Paşakonağı, Sultan 2’nci Abdülhamid’in Başyaveri Halil Paşa’nın 1876 yılında sürgüne gönderildiği Bandırma’da yaptırdığı konak.
Bandırma 1922 yılı 17 Eylül’de neredeyse tamamen yanmış moloz yığını halini almıştır.
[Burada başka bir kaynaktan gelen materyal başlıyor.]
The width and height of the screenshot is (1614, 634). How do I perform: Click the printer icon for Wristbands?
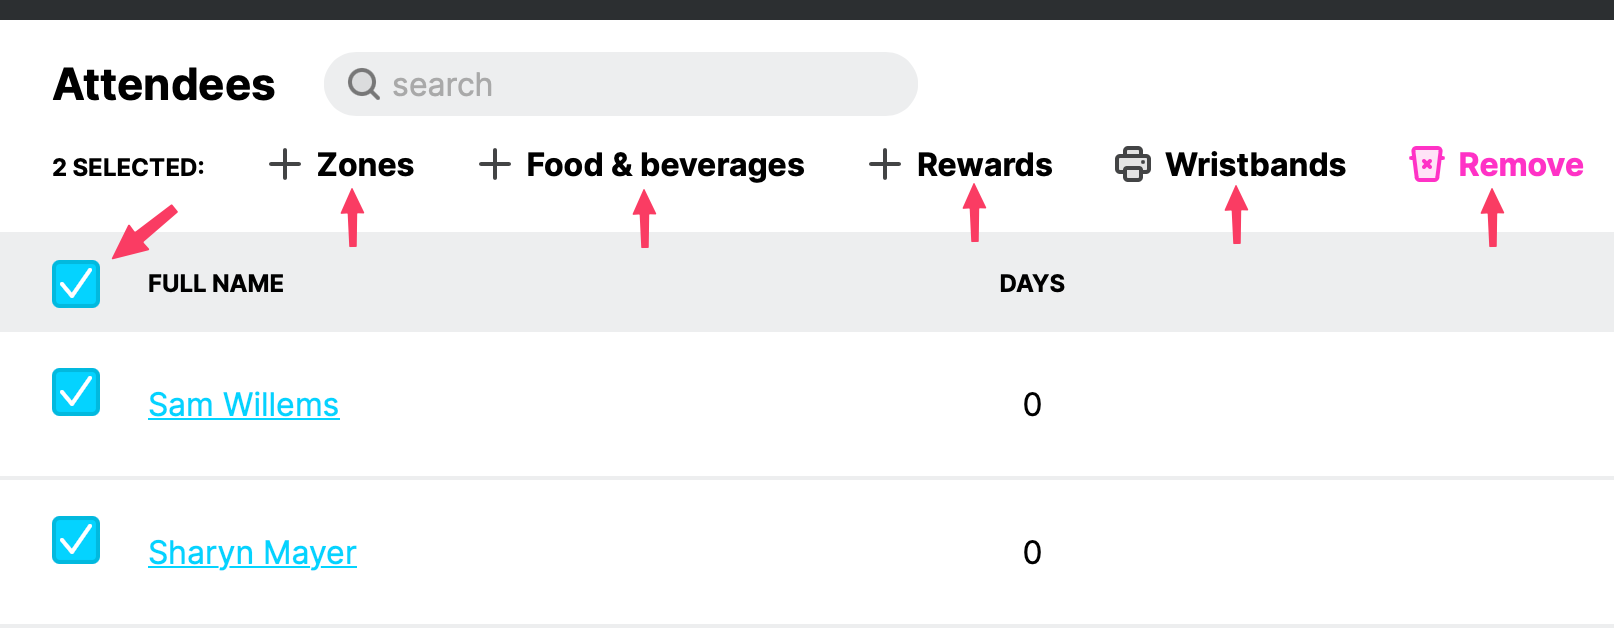[1133, 164]
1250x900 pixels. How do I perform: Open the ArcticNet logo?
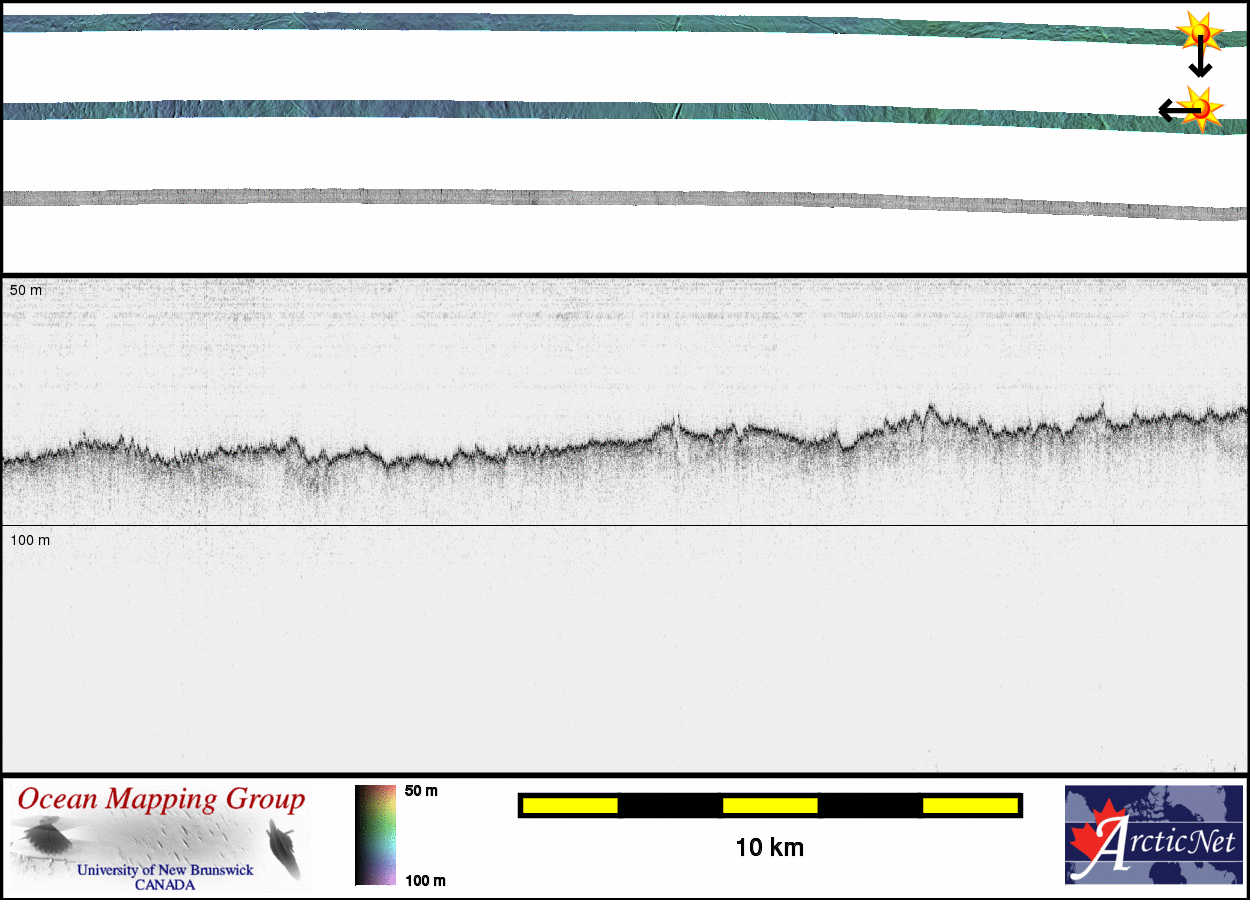point(1152,835)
Paşakonağı şehre uzak olduğundan bu yangından kurtulmuştur.
Paşabayır bu tarihlerde bağlık ve bahçelik olarak kullanılırdı. Bölgede şehre en yakın konut olarak bilinen Paşakonağı şimdi ki jandarmanın olduğu yerde daha sonra Askerlik Şubesi olarak kullanılmış ve 1948 yılında tamamen kaza ile yanmış binadır.
Başyaver Halil Paşa, 2’nci Abdülhamid’in saltanata geçmesinden sonra saray kadrosu hakkındaki sorulara, detaylı yorumlarda katarak cevap vermesi kabahat sayılarak Bandırma’da ikamete mecbur edilmiş, yerleştiği bu şehirde rahat ve güzel bir hayat sürmüştür.
Sonraları Sultan Abdülaziz’in Damacı Başısı İbrahim Bey ve Aksaray Onikilerinden Kanbur Nazif gibi vefalı dostlarının kendisini ziyaret etmeleri, kendisinin kahvehanelere giderek usta ve meraklı kişilerle dama oynaması hoş görülmeyerek İstanbul’a aldırılmış ve Selimiye taraflarında oturmasına izin verilmiştir.
Yakın dostları ve oğlu Mustafa Bey kendisinin hatıralarına sahip çıkarak yayınlatmış. Bu hatıralardan yola çıkılarak Bandırma’da konak yapıp hayat sürdüğü semte (Paşa bayırı / Paşa konağı) adı özel olarak verilmiştir.

Sebahattin abi çok güzel bi anlatim ve bilgiler cok dogru bi bandırmali olarakta beni gururlandirdi sevgili abicim evet bandirma konusunu konulari seninle tartışamam bilgine ve sana saygım sonsuz ama ufak bi konuda sizi bilgilendirmek isterim paşakonağı yeri jandarmanin yerinde değildi abi soguksu cad bitimine yakin yerinde yani eski acısuyun şimdiki pasabayir mah muhtarliğinin karşisı ve yesil ada apt yanidir aralarinda bir yol vardir şimdi onun yerindeki apt ismini hatirlamiyorum ama isterseniz öğrenir resimlerimde sevgiyle kalin tsk ederim abi (bu arada 58 yaşındayim ve doğup buyume pasabayırliyim )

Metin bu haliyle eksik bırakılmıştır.